[Recorded data]
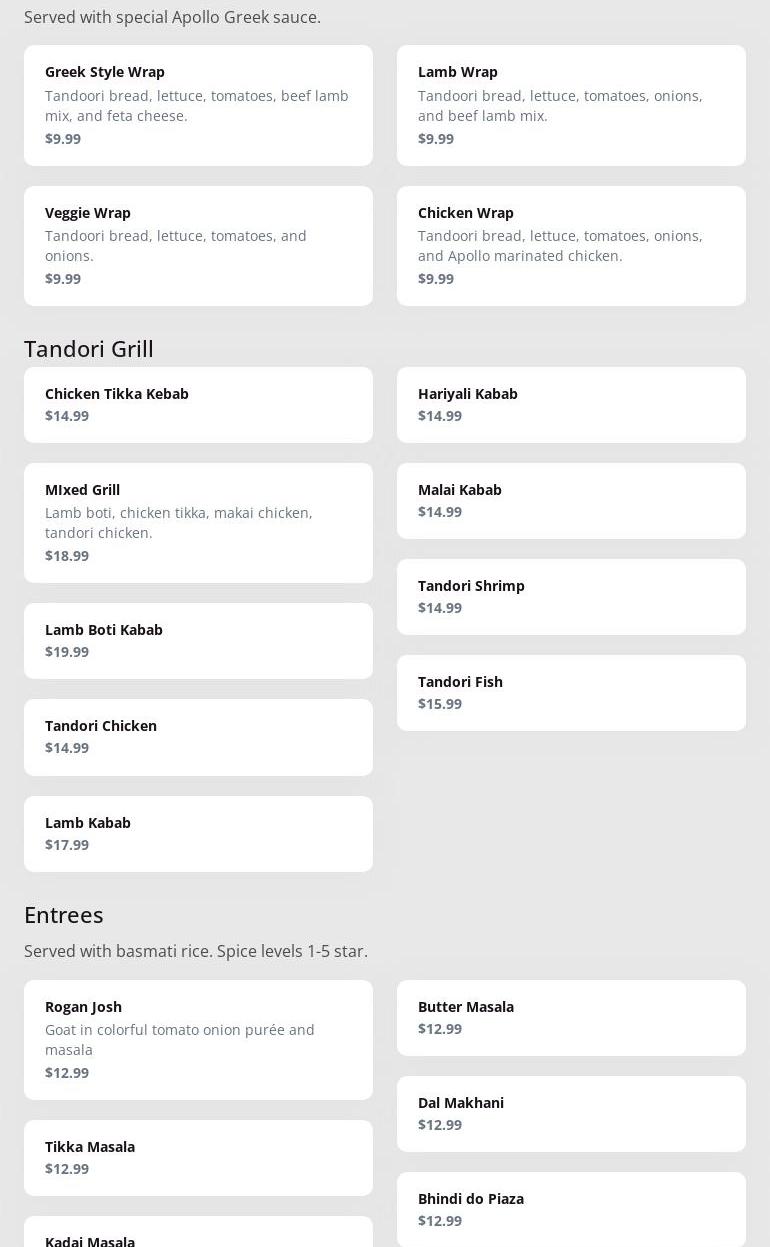This screenshot has width=770, height=1247.
Task: Add Tandori Shrimp from the grill
Action: (x=571, y=596)
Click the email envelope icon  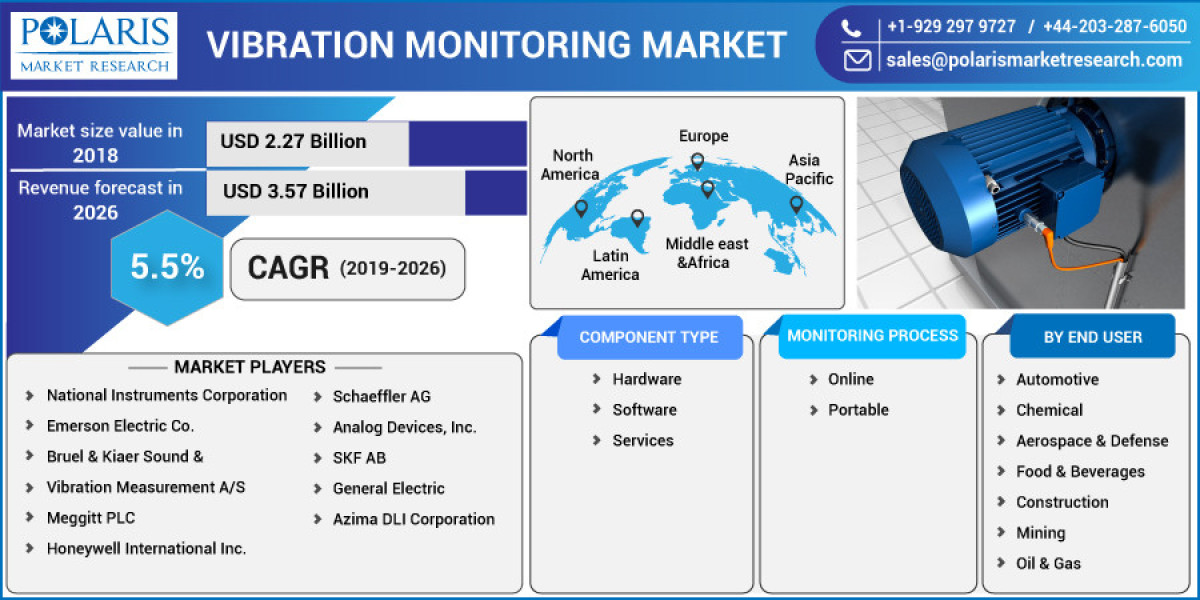pos(857,61)
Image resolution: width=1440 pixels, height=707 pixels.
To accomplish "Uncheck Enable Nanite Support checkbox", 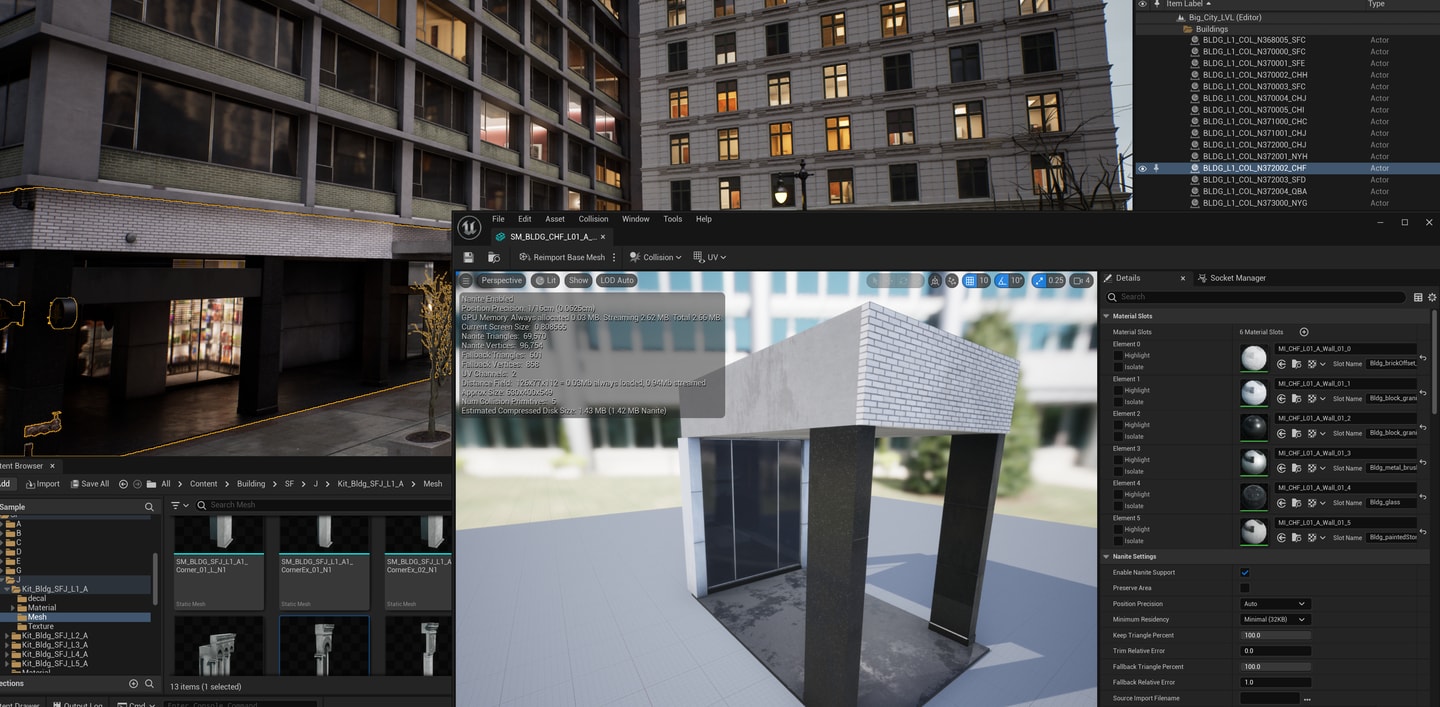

▸ Work to be completed:
Restate, exactly as they appear, the line with "Image resolution: width=1440" and all the lines after it up to the end of the data above; images do not belong in the copy.

▸ Output:
Image resolution: width=1440 pixels, height=707 pixels.
To accomplish "Uncheck Enable Nanite Support checkbox", 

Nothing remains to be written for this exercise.